(Item position entries)

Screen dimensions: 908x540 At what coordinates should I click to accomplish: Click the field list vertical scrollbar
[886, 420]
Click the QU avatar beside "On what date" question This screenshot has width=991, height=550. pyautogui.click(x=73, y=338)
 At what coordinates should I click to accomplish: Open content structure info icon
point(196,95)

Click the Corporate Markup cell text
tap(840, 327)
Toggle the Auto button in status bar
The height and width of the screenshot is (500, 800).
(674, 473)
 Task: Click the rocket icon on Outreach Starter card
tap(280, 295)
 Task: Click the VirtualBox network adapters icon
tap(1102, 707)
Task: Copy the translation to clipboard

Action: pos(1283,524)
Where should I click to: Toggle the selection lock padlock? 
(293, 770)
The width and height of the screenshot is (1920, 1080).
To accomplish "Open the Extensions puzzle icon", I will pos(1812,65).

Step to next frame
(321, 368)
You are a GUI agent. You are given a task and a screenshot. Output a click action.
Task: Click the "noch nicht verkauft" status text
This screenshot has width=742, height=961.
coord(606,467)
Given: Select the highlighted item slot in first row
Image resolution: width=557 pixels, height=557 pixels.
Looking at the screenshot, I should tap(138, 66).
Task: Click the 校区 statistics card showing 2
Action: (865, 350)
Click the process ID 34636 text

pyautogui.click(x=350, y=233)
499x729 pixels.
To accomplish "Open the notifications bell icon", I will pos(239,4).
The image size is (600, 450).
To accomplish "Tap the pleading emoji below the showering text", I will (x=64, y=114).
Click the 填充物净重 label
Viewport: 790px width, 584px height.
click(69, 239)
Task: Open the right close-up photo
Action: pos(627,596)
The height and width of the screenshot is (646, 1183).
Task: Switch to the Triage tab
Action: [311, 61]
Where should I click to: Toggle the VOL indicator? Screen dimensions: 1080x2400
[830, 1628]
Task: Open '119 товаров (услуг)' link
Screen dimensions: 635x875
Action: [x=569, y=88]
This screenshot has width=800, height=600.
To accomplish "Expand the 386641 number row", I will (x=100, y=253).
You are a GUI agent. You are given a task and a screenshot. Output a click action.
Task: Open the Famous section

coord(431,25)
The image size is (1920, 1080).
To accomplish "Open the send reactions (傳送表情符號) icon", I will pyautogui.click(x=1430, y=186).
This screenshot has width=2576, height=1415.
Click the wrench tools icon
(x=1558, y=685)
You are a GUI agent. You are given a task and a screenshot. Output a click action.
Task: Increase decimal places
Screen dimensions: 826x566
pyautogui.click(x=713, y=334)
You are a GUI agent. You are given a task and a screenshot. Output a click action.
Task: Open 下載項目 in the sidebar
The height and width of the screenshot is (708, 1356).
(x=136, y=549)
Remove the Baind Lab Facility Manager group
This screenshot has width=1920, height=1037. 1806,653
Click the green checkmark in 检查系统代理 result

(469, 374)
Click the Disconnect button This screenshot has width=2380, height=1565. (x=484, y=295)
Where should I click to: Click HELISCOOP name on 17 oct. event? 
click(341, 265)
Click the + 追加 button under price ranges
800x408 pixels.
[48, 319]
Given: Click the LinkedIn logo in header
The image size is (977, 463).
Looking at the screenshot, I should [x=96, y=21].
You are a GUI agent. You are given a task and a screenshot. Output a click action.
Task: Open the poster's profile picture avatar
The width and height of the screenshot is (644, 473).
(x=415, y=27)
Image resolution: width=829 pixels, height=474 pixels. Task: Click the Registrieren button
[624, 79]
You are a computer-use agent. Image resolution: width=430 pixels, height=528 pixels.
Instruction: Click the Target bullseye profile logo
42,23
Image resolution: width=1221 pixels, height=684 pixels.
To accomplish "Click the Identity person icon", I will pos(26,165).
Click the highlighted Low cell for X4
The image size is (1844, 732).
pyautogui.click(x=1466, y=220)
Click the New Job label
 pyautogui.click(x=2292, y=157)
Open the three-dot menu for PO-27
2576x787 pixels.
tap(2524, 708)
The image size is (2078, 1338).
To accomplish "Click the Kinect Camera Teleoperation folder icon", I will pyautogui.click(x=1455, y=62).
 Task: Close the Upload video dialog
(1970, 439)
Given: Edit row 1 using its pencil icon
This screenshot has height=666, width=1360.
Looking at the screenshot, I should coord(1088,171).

_What is asked_
Please output every line of the rows above as a JSON list of strings, one string per line, and leave out the blank lines.

_Response for this exercise_
[
  "Screen dimensions: 908x540 At what coordinates should I click to accomplish: Click the field list vertical scrollbar",
  "[886, 420]",
  "Click the QU avatar beside \"On what date\" question This screenshot has width=991, height=550. pyautogui.click(x=73, y=338)",
  " At what coordinates should I click to accomplish: Open content structure info icon",
  "point(196,95)",
  "Click the Corporate Markup cell text",
  "tap(840, 327)",
  "Toggle the Auto button in status bar",
  "The height and width of the screenshot is (500, 800).",
  "(674, 473)",
  " Task: Click the rocket icon on Outreach Starter card",
  "tap(280, 295)",
  " Task: Click the VirtualBox network adapters icon",
  "tap(1102, 707)",
  "Task: Copy the translation to clipboard",
  "Action: pos(1283,524)",
  "Where should I click to: Toggle the selection lock padlock? ",
  "(293, 770)",
  "The width and height of the screenshot is (1920, 1080).",
  "To accomplish \"Open the Extensions puzzle icon\", I will pos(1812,65).",
  "Step to next frame",
  "(321, 368)",
  "You are a GUI agent. You are given a task and a screenshot. Output a click action.",
  "Task: Click the \"noch nicht verkauft\" status text",
  "This screenshot has width=742, height=961.",
  "coord(606,467)",
  "Given: Select the highlighted item slot in first row",
  "Image resolution: width=557 pixels, height=557 pixels.",
  "Looking at the screenshot, I should tap(138, 66).",
  "Task: Click the 校区 statistics card showing 2",
  "Action: (865, 350)",
  "Click the process ID 34636 text",
  "pyautogui.click(x=350, y=233)",
  "499x729 pixels.",
  "To accomplish \"Open the notifications bell icon\", I will pos(239,4).",
  "The image size is (600, 450).",
  "To accomplish \"Tap the pleading emoji below the showering text\", I will (x=64, y=114).",
  "Click the 填充物净重 label",
  "Viewport: 790px width, 584px height.",
  "click(69, 239)",
  "Task: Open the right close-up photo",
  "Action: pos(627,596)",
  "The height and width of the screenshot is (646, 1183).",
  "Task: Switch to the Triage tab",
  "Action: [311, 61]",
  "Where should I click to: Toggle the VOL indicator? Screen dimensions: 1080x2400",
  "[830, 1628]",
  "Task: Open '119 товаров (услуг)' link",
  "Screen dimensions: 635x875",
  "Action: [x=569, y=88]",
  "This screenshot has width=800, height=600.",
  "To accomplish \"Expand the 386641 number row\", I will (x=100, y=253).",
  "You are a GUI agent. You are given a task and a screenshot. Output a click action.",
  "Task: Open the Famous section",
  "coord(431,25)",
  "The image size is (1920, 1080).",
  "To accomplish \"Open the send reactions (傳送表情符號) icon\", I will pyautogui.click(x=1430, y=186).",
  "This screenshot has width=2576, height=1415.",
  "Click the wrench tools icon",
  "(x=1558, y=685)",
  "You are a GUI agent. You are given a task and a screenshot. Output a click action.",
  "Task: Increase decimal places",
  "Screen dimensions: 826x566",
  "pyautogui.click(x=713, y=334)",
  "You are a GUI agent. You are given a task and a screenshot. Output a click action.",
  "Task: Open 下載項目 in the sidebar",
  "The height and width of the screenshot is (708, 1356).",
  "(x=136, y=549)",
  "Remove the Baind Lab Facility Manager group",
  "This screenshot has width=1920, height=1037. 1806,653",
  "Click the green checkmark in 检查系统代理 result",
  "(469, 374)",
  "Click the Disconnect button This screenshot has width=2380, height=1565. (x=484, y=295)",
  "Where should I click to: Click HELISCOOP name on 17 oct. event? ",
  "click(341, 265)",
  "Click the + 追加 button under price ranges",
  "800x408 pixels.",
  "[48, 319]",
  "Given: Click the LinkedIn logo in header",
  "The image size is (977, 463).",
  "Looking at the screenshot, I should [x=96, y=21].",
  "You are a GUI agent. You are given a task and a screenshot. Output a click action.",
  "Task: Open the poster's profile picture avatar",
  "The width and height of the screenshot is (644, 473).",
  "(x=415, y=27)",
  "Image resolution: width=829 pixels, height=474 pixels. Task: Click the Registrieren button",
  "[624, 79]",
  "You are a computer-use agent. Image resolution: width=430 pixels, height=528 pixels.",
  "Instruction: Click the Target bullseye profile logo",
  "42,23",
  "Image resolution: width=1221 pixels, height=684 pixels.",
  "To accomplish \"Click the Identity person icon\", I will pos(26,165).",
  "Click the highlighted Low cell for X4",
  "The image size is (1844, 732).",
  "pyautogui.click(x=1466, y=220)",
  "Click the New Job label",
  " pyautogui.click(x=2292, y=157)",
  "Open the three-dot menu for PO-27",
  "2576x787 pixels.",
  "tap(2524, 708)",
  "The image size is (2078, 1338).",
  "To accomplish \"Click the Kinect Camera Teleoperation folder icon\", I will pyautogui.click(x=1455, y=62).",
  " Task: Close the Upload video dialog",
  "(1970, 439)",
  "Given: Edit row 1 using its pencil icon",
  "This screenshot has height=666, width=1360.",
  "Looking at the screenshot, I should coord(1088,171)."
]